The possible indictment suggested that Washington will seek Assange’s extradition if he leaves Ecuador’s embassy in London, where he took refuge in 2012 over fears he could be prosecuted for WikiLeaks’s previous revelations of U.S. national security secrets.
“A criminal investigation into WikiLeaks sets a dangerous precedent for all the media… Everyone ought to be concerned about what this potential indictment means,” lawyer Jennifer Robinson told the Democracy Now news program.
Robinson spoke after U.S. prosecutors inadvertently disclosed the existence of a sealed indictment in a court filing in an unrelated case.
It appeared to confirm that Assange, 47, could be charged in relation to his publishing of stolen Democratic Party materials during the 2016 U.S. presidential election.
The U.S. has placed heavy pressure on Ecuador to expel Assange from the embassy so that he can be arrested.
“This is confirmation of what we’ve been concerned about and been talking about since 2010,” Robinson said. “There is a very real risk that the United States is going to seek to prosecute him for his publishing activities and potentially seek to extradite him.”
The U.S. Justice Department would not confirm the revelation, first brought to light Thursday by Seamus Hughes, a terrorism researcher at George Washington University who regularly combs through court records.
A sealed Assange indictment was referred to twice in the filing in U.S. federal court in Alexandria, Virginia, a court that frequently handles sensitive national security cases. A spokesman for the court would only say that it was an “error.”
‘Hostile intelligence service’
The filing was discovered as The Wall Street Journal reported that U.S. prosecutors have been preparing to prosecute Assange and are optimistic they can get him to a U.S. courtroom, citing growing unhappiness in Ecuador over his presence in the London embassy.

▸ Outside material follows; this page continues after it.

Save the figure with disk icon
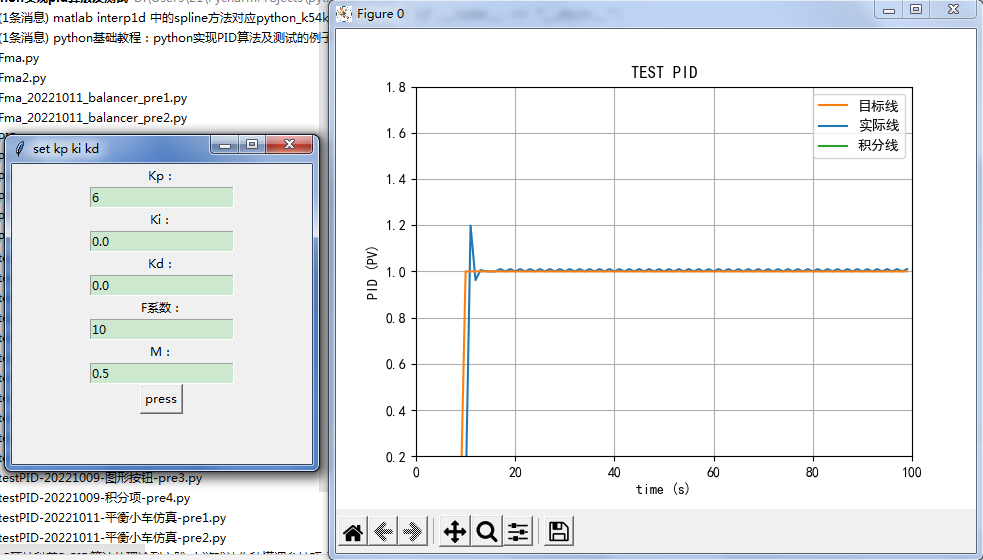point(559,532)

Washington has targeted WikiLeaks since it published 251,000 classified cables from US embassies around the world in 2010, which embarrassed Washington and caused ructions in its bilateral relations with other countries.

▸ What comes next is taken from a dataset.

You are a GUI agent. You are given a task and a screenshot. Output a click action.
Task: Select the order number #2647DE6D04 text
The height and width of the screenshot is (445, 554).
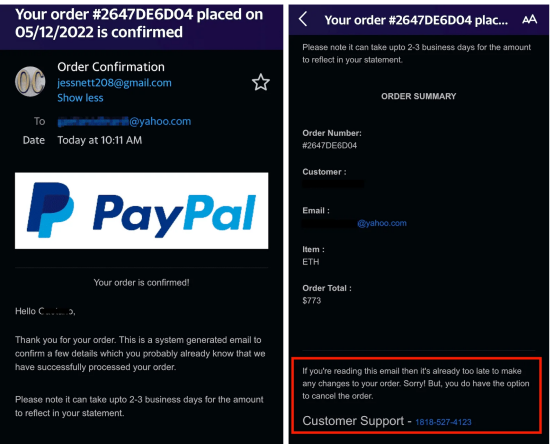[x=330, y=146]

That action was taken in coordination with major international news organizations, including The New York Times, Le Monde, Der Spiegel, and The Guardian.
But since WikiLeaks published Democratic files in 2016 that U.S. intelligence says it received from Russians, Washington has rejected Assange’s assertion that the group is involved in journalism.
“It is time to call out WikiLeaks for what it really is –- a non-state hostile intelligence service often abetted by state actors like Russia,” Mike Pompeo, then the director of the CIA and now U.S. Secretary of State, said in April 2017.
Threat to Media
The apparent sealed indictment of Assange appears connected to the investigation by Special Counsel Robert Mueller into Russian interference and collusion in the 2016 election.
In July, Mueller charged 12 Russian spies with conspiring to hack Democratic National Committee computers, stealing data from the organization and publishing those files in an effort to sway the election.
One of the indictments referred to WikiLeaks, described as “Organization 1,” as the platform the Russians used to release the stolen emails.
Rights groups warned, however, that prosecuting Assange for publishing materials dubbed secret or stolen would threaten all media.
“Any prosecution of Mr. Assange for WikiLeaks’s publishing operations would be unprecedented and unconstitutional, and would open the door to criminal investigations of other news organizations,” said Ben Wizner of the American Civil Liberties Union.
“Moreover, prosecuting a foreign publisher for violating U.S. secrecy laws would set an especially dangerous precedent for U.S. journalists, who routinely violate foreign secrecy laws to deliver information vital to the public’s interest,” said Wizner.
Human Rights Watch executive director Kenneth Roth tweeted: “Deeply troubling if the Trump administration, which has shown little regard for media freedom, would charge Assange for receiving from a government official and publishing classified information — exactly what journalists do all the time.”